Quanto à biosfera, considera-se como limite seguro e justo que a natureza intacta global tenha ao menos entre 50% e 60% de superfície de ecossistema natural. Esse limite já foi transgredido para 40% e 50%.
Para a natureza manejada localmente, deve haver pelo menos entre 20% e 25% de ecossistemas naturais em cada quilômetro quadrado. Esse limite foi transgredido em dois terços superfície terrestre dominada pela atividade humana.
No que diz respeito à água, considera-se um limite seguro e justo a alteração mensal de 20% de vazão em águas superficiais. Esse limite já foi ultrapassado para 34% da superfície global do planeta.
Para as águas subterrâneas, a margem segura e justa estabelece que sua diminuição anual seja inferior à recarga, o que já foi transgredido em 47% da superfície global.
Também foram estudados os ciclos dos nutrientes (fertilizantes), cuja utilização excessiva pode afetar os ecossistemas, por exemplo, com o crescimento excessivo de algas ou pela contaminação das águas freáticas (subterrâneas), que podem ser tóxicas para os seres humanos.
Assim, um nível seguro e justo de nitrogênio deve ser inferior a 2,5 miligramas por litro nas águas superficiais, entre 5 e 20 quilos por hectare ao ano nos solos, e um excedente global de 61 milhões de toneladas/ano, já transgredidos para 119 milhões de toneladas/ano.
Para outro fertilizante, o fósforo, considera-se segura e justa a concentração local entre 50 e 100 miligramas por metro cúbico; e um excedente global, entre 4,5 e 9 milhões de toneladas/ano. Esse limite foi transgredido com um excedente mundial que chega a 10 milhões de toneladas/ano.
“Os resultados são bastante preocupantes. A menos que ocorra uma transformação a tempo, é muito provável que seja inevitável cruzar os pontos críticos de mudança irreversível (tipping points) e, consequentemente, um impacto generalizado no bem-estar humano”, alertou Rockström.

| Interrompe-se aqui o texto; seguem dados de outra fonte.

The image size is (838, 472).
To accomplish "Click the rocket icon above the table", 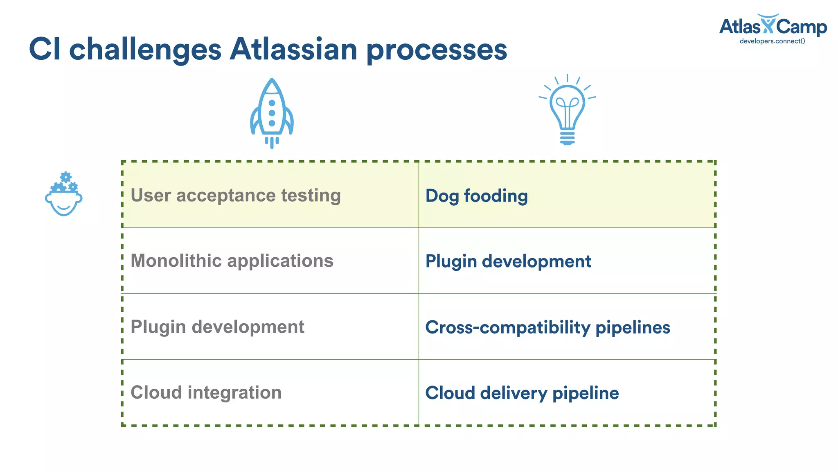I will [x=272, y=113].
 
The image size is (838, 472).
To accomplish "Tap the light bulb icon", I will [x=567, y=109].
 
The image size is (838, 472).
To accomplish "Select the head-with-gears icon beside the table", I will [x=64, y=194].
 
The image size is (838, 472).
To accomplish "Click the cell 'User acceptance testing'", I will [x=235, y=195].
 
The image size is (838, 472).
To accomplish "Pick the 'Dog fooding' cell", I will [x=476, y=196].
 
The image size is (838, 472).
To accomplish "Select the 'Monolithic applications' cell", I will [x=232, y=261].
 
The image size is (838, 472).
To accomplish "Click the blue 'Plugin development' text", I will [x=508, y=261].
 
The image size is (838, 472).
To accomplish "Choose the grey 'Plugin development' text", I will [x=217, y=327].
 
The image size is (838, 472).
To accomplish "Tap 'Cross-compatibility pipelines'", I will [x=547, y=327].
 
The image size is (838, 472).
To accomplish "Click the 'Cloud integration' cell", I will [x=206, y=393].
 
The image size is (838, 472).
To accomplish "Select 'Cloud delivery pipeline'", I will [x=522, y=393].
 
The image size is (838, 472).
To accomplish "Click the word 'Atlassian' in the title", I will [x=293, y=49].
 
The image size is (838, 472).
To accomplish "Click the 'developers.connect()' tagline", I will [x=772, y=41].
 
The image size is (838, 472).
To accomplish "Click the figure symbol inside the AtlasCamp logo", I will [x=768, y=24].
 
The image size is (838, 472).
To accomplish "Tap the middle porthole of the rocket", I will [x=272, y=113].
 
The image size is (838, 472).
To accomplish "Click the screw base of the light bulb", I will [x=567, y=138].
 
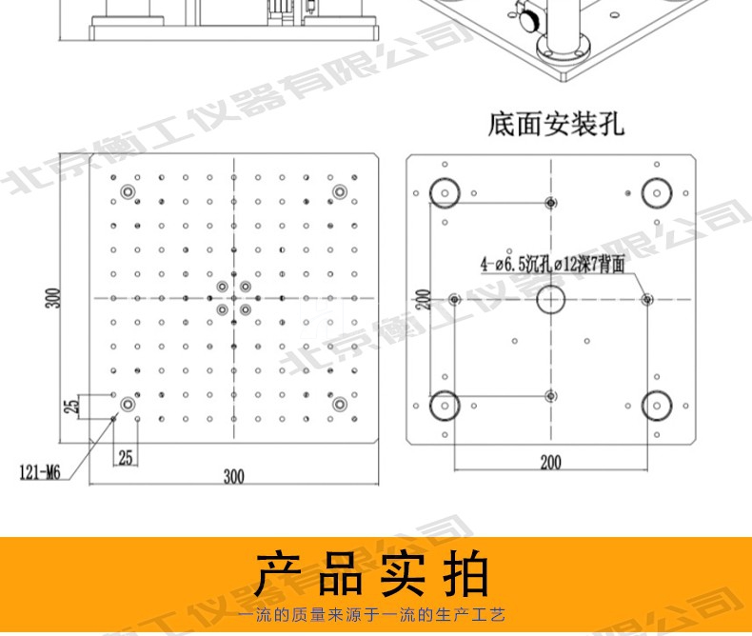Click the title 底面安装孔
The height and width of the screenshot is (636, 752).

Wendy Broadgate, diretora executiva da Comissão, disse que “uma transformação segura e justa requer urgentemente uma ação coletiva de múltiplos atores, especialmente governos e empresas, para agir dentro dos limites e manter intacto o sistema que sustenta a vida no planeta”.
Por fim, a terceira copresidente da Comissão da Terra, Joyeeta Gupta, professora da Universidade de Amsterdã, salientou que “a justiça é uma necessidade para a humanidade viver dentro dos limites planetários. É uma conclusão que a comunidade científica tem verificado em múltiplas avaliações ambientais de grande importância”.
“Não é uma opção política. Há evidências contundentes de que uma abordagem justa e equitativa é essencial para a estabilidade planetária. Não podemos ter um planeta ‘seguro’ em termos biofísicos se não houver justiça”, concluiu.
Artigo publicado pela Inter Press Service.